Un gant robotique de réhabilitation et une nouvelle stimulation électrique neuromusculaire (NMES)

Au total, 45 patients AVC ont effectué chacun 27 sessions de NMES pendant une période de neuf semaines. Chaque session durait 90 minutes, dont 60 consacrées à la réhabilitation classique en physiothérapie, et 30 reposant sur un gant robotique ou une NMES sur mesure. Les patients étaient répartis en trois groupes avec une proportion variée de réhabilitation conventionnelle et de NMES. Le premier groupe utilisait un gant robotique pendant toutes les sessions additionnelles pour exécuter des exercices dirigés sur des tâches particulières. Le second groupe exploitait un nouveau protocol NMES pendant ces sessions. Le troisième employait le gant robotique pour une moitié de la session, et la NMES pour l’autre.

Les scientifiques ont mesuré les performances motrices, les aptitudes sensorielles et les perceptions corporelles de chaque patient avant, pendant et après l’essai clinique de neuf semaines.

Les patients récupéraient plus rapidement avec la NMES qu’avec le gant robotique. A la fin du traitement, les améliorations motrices étaient plus marquées dans les groupes qui utilisaient exclusivement ou partiellement la NMES, en comparaison du groupe qui ne faisait usage que du gant. Enfin, les progrès s’étendaient aux mesures des fonctions somatosensorielles et de la représentation corporelle.

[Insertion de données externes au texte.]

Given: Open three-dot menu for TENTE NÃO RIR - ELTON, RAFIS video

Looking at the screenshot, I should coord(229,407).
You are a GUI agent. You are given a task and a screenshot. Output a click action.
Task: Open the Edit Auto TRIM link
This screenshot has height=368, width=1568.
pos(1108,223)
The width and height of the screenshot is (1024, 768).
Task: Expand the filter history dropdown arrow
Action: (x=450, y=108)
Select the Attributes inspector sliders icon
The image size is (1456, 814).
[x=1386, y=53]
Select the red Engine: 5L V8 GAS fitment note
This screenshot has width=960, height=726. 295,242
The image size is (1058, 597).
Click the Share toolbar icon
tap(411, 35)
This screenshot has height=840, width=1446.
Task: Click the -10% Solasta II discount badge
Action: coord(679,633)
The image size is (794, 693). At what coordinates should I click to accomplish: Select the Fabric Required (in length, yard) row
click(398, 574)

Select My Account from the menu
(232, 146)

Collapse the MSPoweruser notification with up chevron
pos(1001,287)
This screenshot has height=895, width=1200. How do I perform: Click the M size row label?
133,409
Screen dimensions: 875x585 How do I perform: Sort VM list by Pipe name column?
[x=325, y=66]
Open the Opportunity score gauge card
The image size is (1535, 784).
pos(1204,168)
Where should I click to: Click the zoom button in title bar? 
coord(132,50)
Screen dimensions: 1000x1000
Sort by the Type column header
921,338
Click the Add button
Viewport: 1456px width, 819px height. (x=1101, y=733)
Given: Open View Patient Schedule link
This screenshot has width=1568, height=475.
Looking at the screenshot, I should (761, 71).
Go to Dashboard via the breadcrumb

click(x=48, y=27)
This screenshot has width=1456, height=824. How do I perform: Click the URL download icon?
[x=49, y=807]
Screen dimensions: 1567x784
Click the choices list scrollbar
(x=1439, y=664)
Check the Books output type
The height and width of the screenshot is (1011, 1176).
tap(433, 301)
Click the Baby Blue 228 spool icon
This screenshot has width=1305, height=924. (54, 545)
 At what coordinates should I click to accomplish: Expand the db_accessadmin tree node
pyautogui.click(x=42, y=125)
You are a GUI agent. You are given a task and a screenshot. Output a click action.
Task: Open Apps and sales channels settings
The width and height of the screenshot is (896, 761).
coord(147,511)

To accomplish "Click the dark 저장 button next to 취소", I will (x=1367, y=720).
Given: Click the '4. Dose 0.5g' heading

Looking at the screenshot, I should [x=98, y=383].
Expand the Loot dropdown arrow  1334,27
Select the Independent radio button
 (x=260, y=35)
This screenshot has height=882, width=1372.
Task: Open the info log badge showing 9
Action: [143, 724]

«Cette étude montre qu’il est important d’évaluer les multiples dimensions des fonctions après un AVC, et elle ouvre la voie à des protocoles de réhabilitation cliniques plus efficaces.»      Silvestro Micera, EPFL TNE

Cette étude est consacrée à des patients AVC chroniques, qui sont passés par de multiples interventions auparavant. Ils avaient atteint ce que l’on considérait comme un plateau dans leur récupération. Les résultats montrent qu’une thérapie intense et ciblée, tout particulièrement avec la NMES, peut repousser les limites de la réhabilitation. Ils suggèrent aussi que les patients victimes d’un AVC subaigu, qui n’ont subi qu’une seule attaque, pourraient aussi bénéficier de la NMES. Mais cela reste à tester.

«Avec les patients victimes d’un AVC subaigu, le défi réside dans une perception sensorielle et une représentation corporelle plus volatile. Ils pourraient aussi tirer parti de la NMES, si celle-ci est adaptée de manière appropriée à leur état qui évolue rapidement», explique Andrea Crema.

L’une des nouveautés majeures de l’étude réside dans le ciblage et l’évaluation non seulement de la récupération motrice, mais aussi des déficiences sensorielles et des représentations corporelles. «Cette étude montre qu’il est important d’évaluer les multiples dimensions des fonctions après un AVC, et elle ouvre la voie à des protocoles de réhabilitation cliniques plus efficaces», explique Silvestro Micera.

En ce moment, les scientifiques travaillent sur un nouveau système à même de fournir des niveaux plus fins de stimulation motrice et sensorielle, avec des types de stimulation plus variés.